In 3e we used a spell-less Ranger variant which essentially got a bunch of non-magical ("extraordinary" in 3e terms) abilities that replicated the effects of some spells.

The key points of this variant were:

- make a list of Ranger spells that can easily be described as non-magical effects: Alarm, Animal Messenger, Animal Friendship, Locate Animals & Plants, Speak with Animals/Plants, Darkvision, Commune with Nature...
- have the Ranger gain one of those abilities every time she would gain a new level of spells (you can require a minimum level for the abilities corresponding to higher level spells)
- let the Ranger use each of those abilities at will
- restrict the effect of those ability to the Ranger only (if necessary)

You can quite probably find enough of them to allow some player's choice, or alternatively just design a fixed list. The important thing is that there are already Ranger spells which can be made feel totally non-magical with minimal fluff changes... "Locate" spells might change into the ability of detecting clues and marks of your target's presence or passage, "Speak" spells can be described as interpreting subtle signs and changes in behaviour, "Darkvision" could be simply the seasoned ability to adapt to darkness, "Alarm" could imply setting up minor warning tricks...

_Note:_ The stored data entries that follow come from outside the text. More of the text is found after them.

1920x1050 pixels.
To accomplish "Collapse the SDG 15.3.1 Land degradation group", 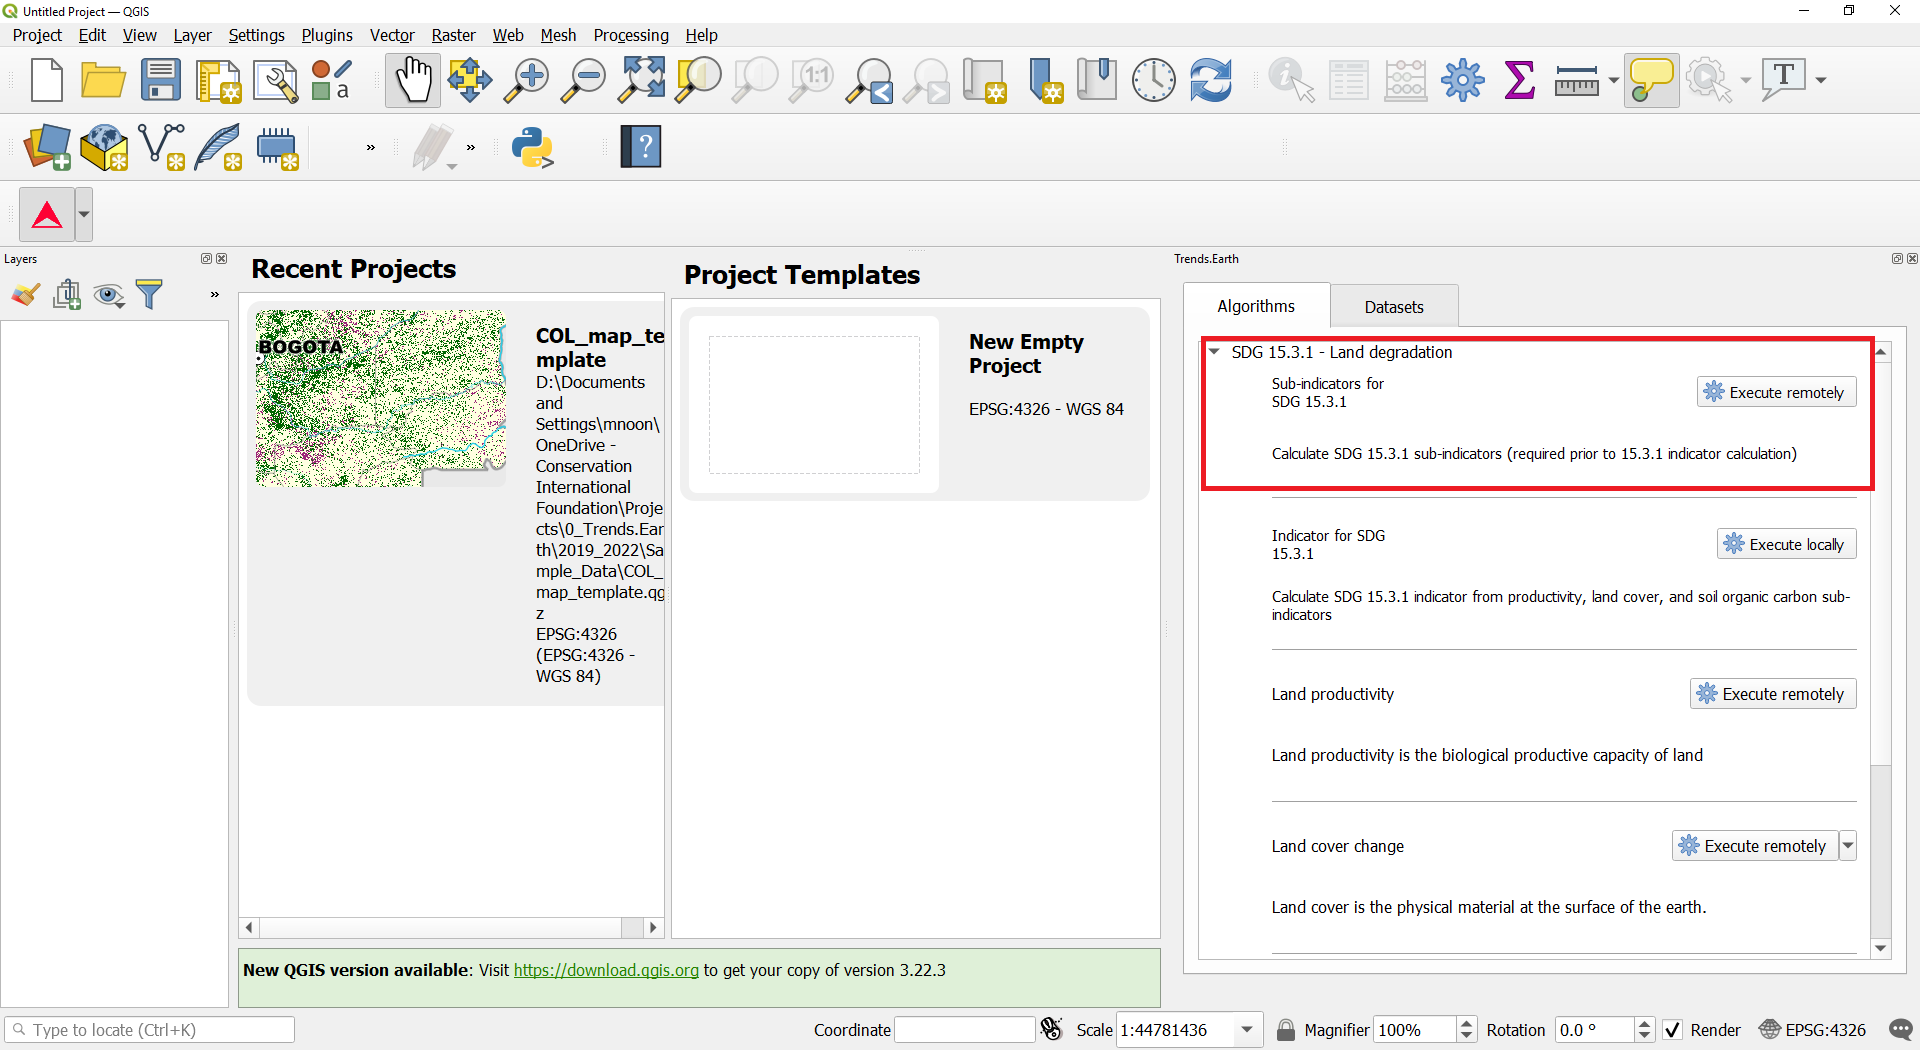I will point(1214,352).
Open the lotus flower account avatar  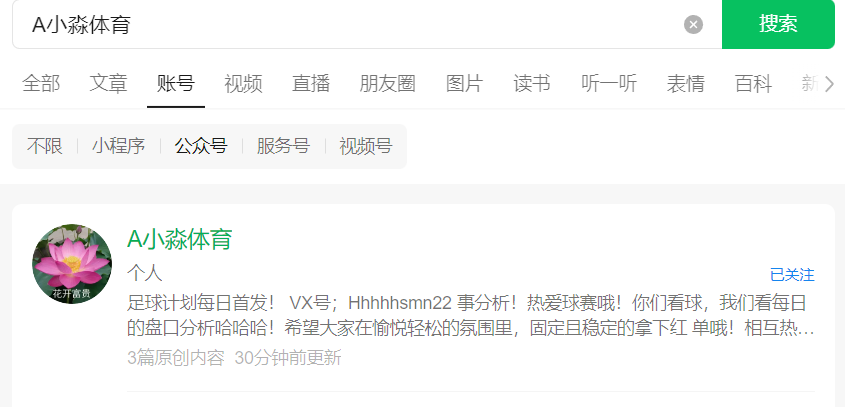coord(72,264)
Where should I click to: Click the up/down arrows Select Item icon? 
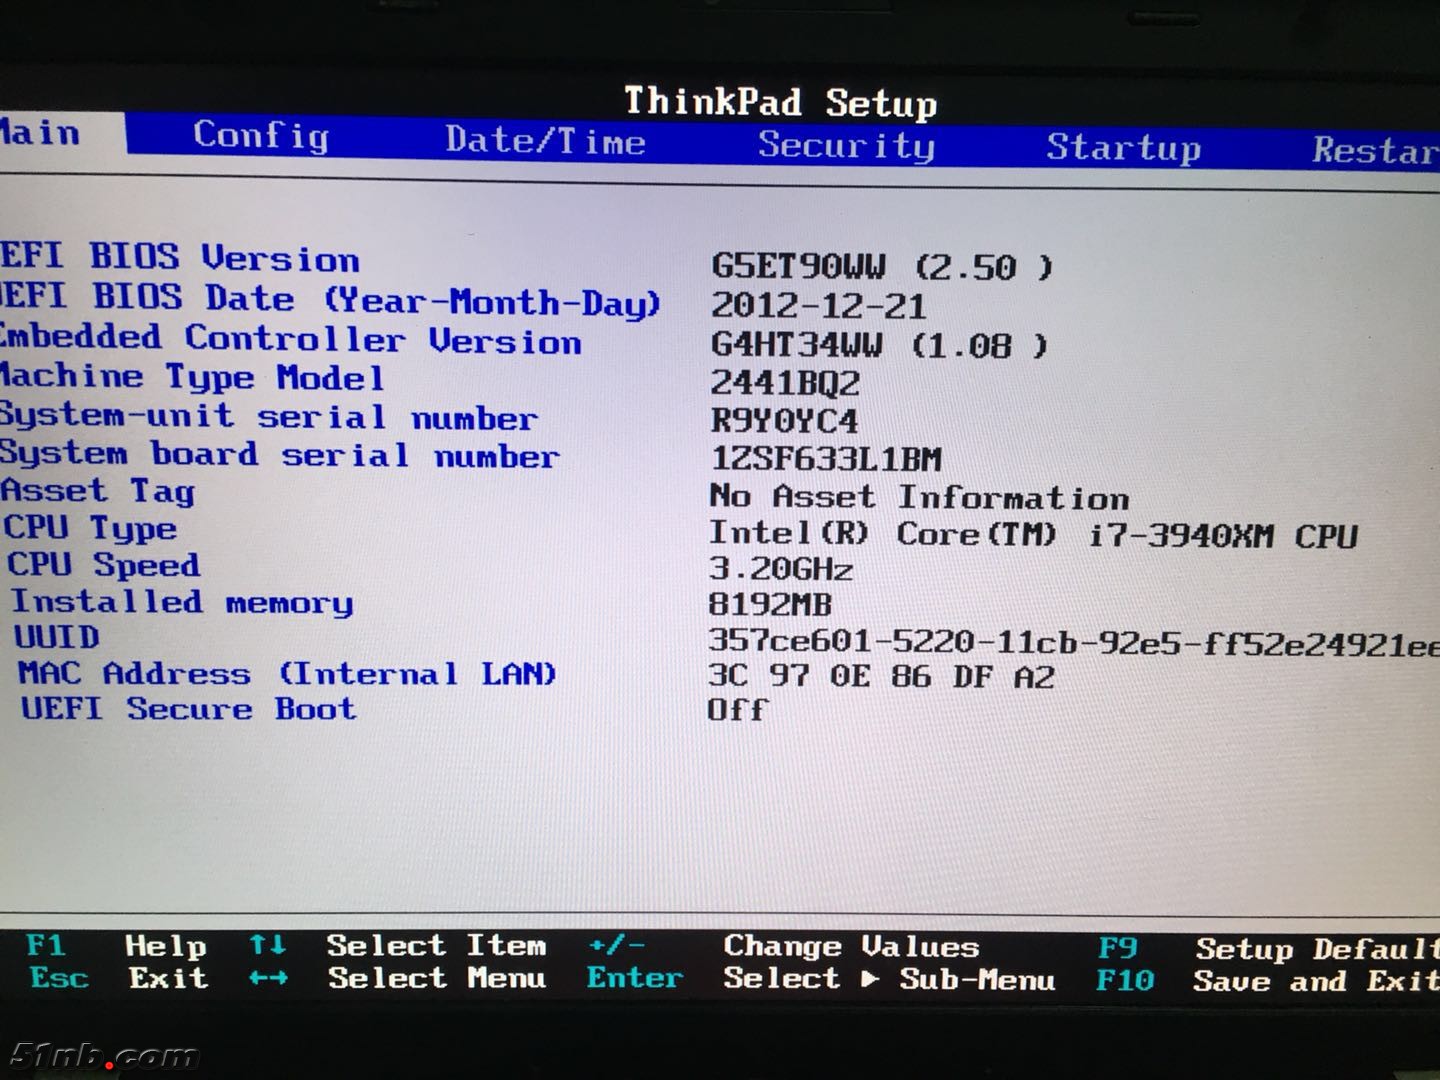(x=267, y=945)
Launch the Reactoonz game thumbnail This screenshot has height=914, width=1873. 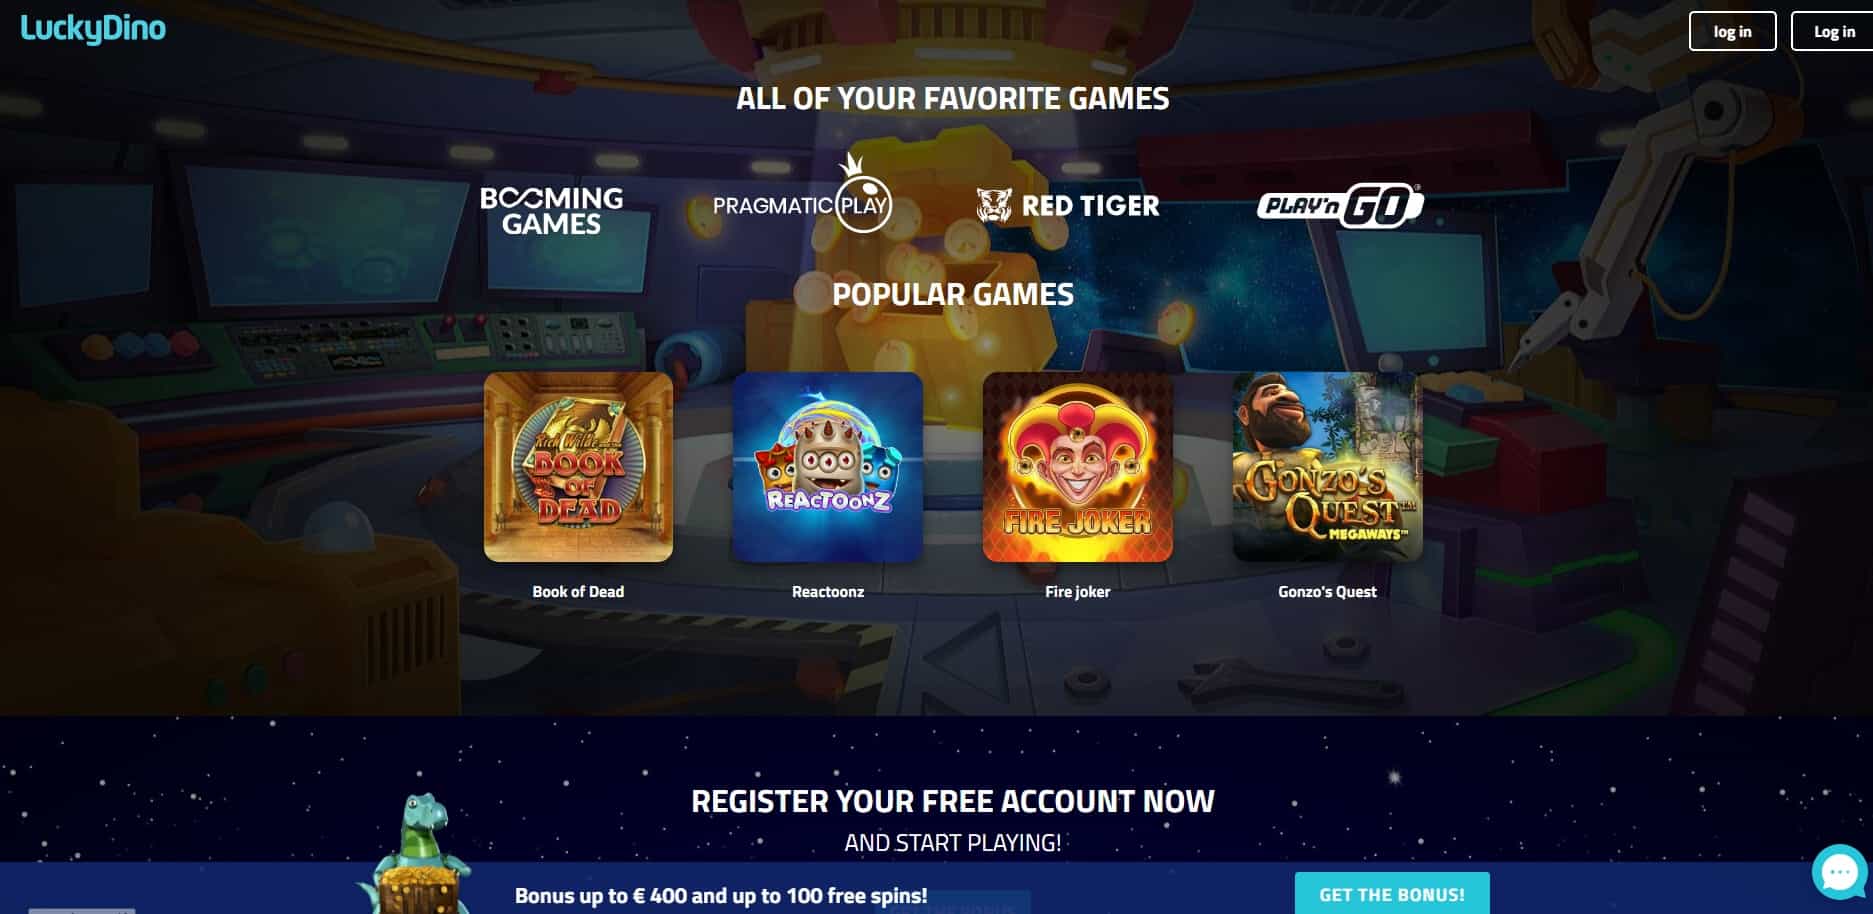[828, 467]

The other main thing to change is the use of "slots", which feel magical to 90% of the players. But for this, just notice how most of those spells already have long durations or are rarely used multiple times in a day, so making them "at will" does not overpower the Ranger, and compensate for the lack of versatility from now having a few fixed abilities instead of the whole spells list. (Note that this generally means you have to pick spells that aren't meant for combat but rather for exploration)

Sometimes the original spell may allow to impart the effect on your allies. In that case you have to decide if it's ok or not. Depending on the actual effect, it might be ok to think that the Ranger is capable of spreading the benefit with the party (e.g. if it's a spell that grants stealth-related benefits), but in some cases you'll just have to say no.
 

Mephista

Adventurer
Could someone flat out explain what a spell-less Ranger IS for me? I hate it when things are defined by what they are not. It feels like this is some kind of mythical beast that changes with every telling.

They're really good at tracking and wilderness hiding, so lets say they would get Expertise in those skills. They're really good with twin swords or bows... okay. Is that, what, just shooting things really well?

What else is there? It feels really weak as a concept to me so far.
 

Klaus

First Post
Spell-less ranger is easy:

Level 2 - Hunter's Mark at will.
Level 5 - +10 speed (as if at-will Longstrider)
Level 9 - Trackless (at-will Pass Without Trace)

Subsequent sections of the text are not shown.